Asenapine as a Potential Lead Inhibitor against Central Ca2+/Calmodulin-Dependent Protein Kinase II: Investigation by Docking Simulation and Experimental Validation
Safa Daoud1, *, Reem Abutayeh1, Shada J. Alabed2, Mutasem O. Taha3
Identifiers and Pagination:Year: 2023
E-location ID: e187410452301260
Publisher ID: e187410452301260
Article History:Received Date: 01/11/2022
Revision Received Date: 12/01/2023
Acceptance Date: 14/01/2023
Electronic publication date: 03/03/2023
Collection year: 2023
open-access license: This is an open access article distributed under the terms of the Creative Commons Attribution 4.0 International Public License (CC-BY 4.0), a copy of which is available at: https://creativecommons.org/licenses/by/4.0/legalcode. This license permits unrestricted use, distribution, and reproduction in any medium, provided the original author and source are credited.

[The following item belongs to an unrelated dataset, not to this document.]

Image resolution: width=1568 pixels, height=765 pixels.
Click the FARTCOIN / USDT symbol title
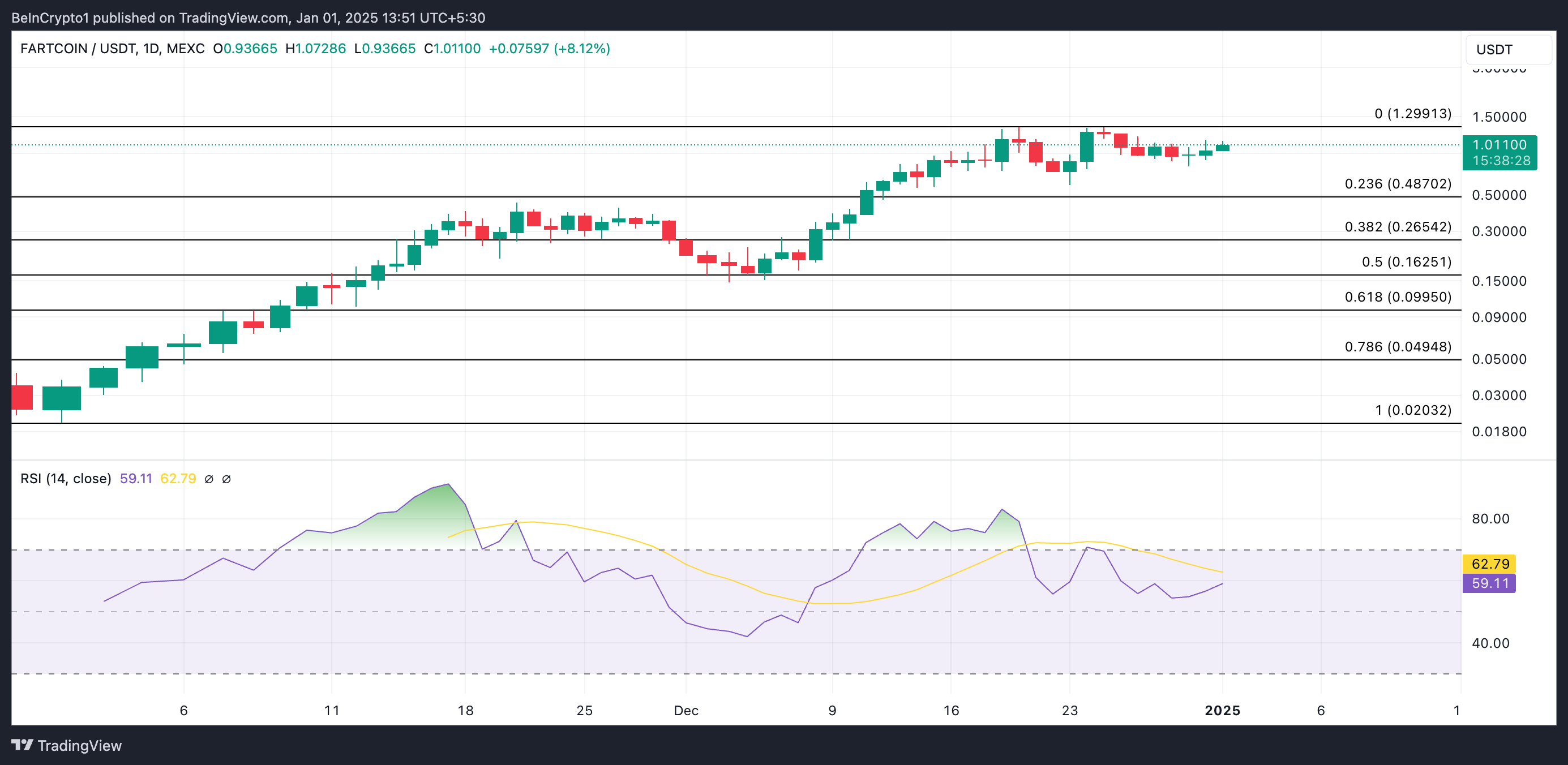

The aim of this potential repurposing study is to investigate the potential inhibitory activity of asenapine against central nervous system CaMKII isozymes using docking experiments and enzymatic assay.
The Ca2+/calmodulin-dependent protein kinase II (CaMKII) is a multifunctional protein kinase ubiquitously expressed throughout the brain. Emerging biological data have indicated that inhibiting central nervous system CaMKII isoforms, namely, CaMKIIα and CaMKIIβ, may be a promising therapeutic strategy for the potential treatment of many neurological diseases including schizophrenia, depression, epilepsy, and learning deficit.
1- Study the possible attractive interactions of asenapine within the binding sites of the central CaMKII isozymes. 2- Evaluate the inhibitory activities of asenapine against central CaMKII isozymes.
Docking experiments of asenapine and other known CaMKII inhibitors were performed. Docking settings were validated using ROC analysis. After that, the inhibitory activities of asenapine against central CaMKII alpha and beta were evaluated by enzymatic assay.
Docking and scoring experiments of asenapine showed several binding interactions anchoring asenapine within CaMKIIα and CaMKIIβ catalytic sites while enzymatic assay results revealed that asenapine can inhibit CaMKIIα and CaMKIIβ in the micromolar range.
Our study provides evidence that asenapine can serve as a promising lead for the development of new CaMKIIα and CaMKIIβ inhibitors. Moreover, this study reinforces how the investment in drug repurposing could boost the drug discovery process.